Frequently asked questions
For the most accurate baseline measurement, avoid alcohol for at least 48-72 hours before collecting your sample. Recent alcohol consumption can raise GGT within hours and elevate other liver enzymes (ALT, AST) for several days. If you are specifically testing to assess alcohol-related liver health, follow your normal consumption pattern so the results reflect your actual situation.
Fasting is not usually required for a standalone liver function test. However, if your panel also includes cholesterol, triglycerides, or blood glucose markers, fasting for 8-12 hours is recommended. Check your specific kit instructions. Water is always fine during any fasting period.
This test measures 7 markers across two groups. Liver enzymes (ALT, GGT, ALP, bilirubin) indicate how your liver cells are functioning — raised levels suggest inflammation or damage. Liver proteins (total protein, albumin, globulin) reflect your liver's ability to produce proteins — low albumin can indicate chronic liver disease or poor nutrition. Each marker tells a different part of the story, so they are interpreted together.
A mildly elevated GGT is one of the most common findings in routine blood tests and is not always a cause for concern. GGT can be raised by many factors beyond liver disease, including recent alcohol consumption, certain medications (anticonvulsants, some antibiotics), obesity, type 2 diabetes, and non-alcoholic fatty liver disease. If your other liver markers are normal, a mildly raised GGT on its own is usually not urgent — but it is worth discussing with your GP, especially if persistent.
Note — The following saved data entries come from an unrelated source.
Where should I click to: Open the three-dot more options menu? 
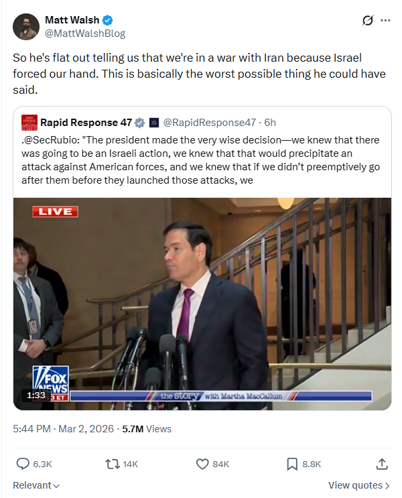[x=385, y=21]
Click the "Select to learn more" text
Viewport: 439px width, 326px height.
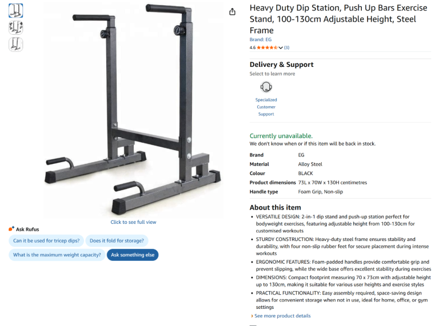272,74
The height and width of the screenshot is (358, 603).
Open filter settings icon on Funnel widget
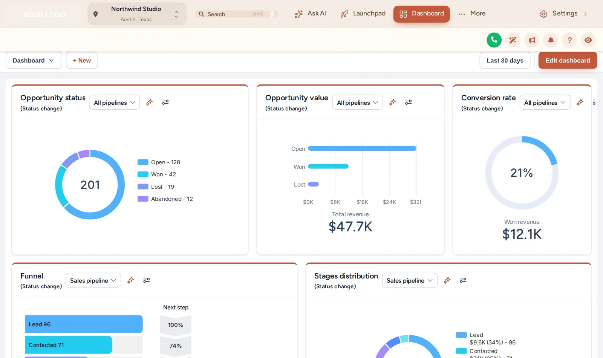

Yes. Many common medications can temporarily raise liver enzymes, including paracetamol (even at normal doses in some people), statins, antibiotics, antifungals, anti-epileptic drugs, and some herbal supplements. If you are taking regular medication and your liver markers are mildly elevated, this may be medication-related rather than indicating liver disease. Always tell your GP what medications and supplements you take when discussing liver results.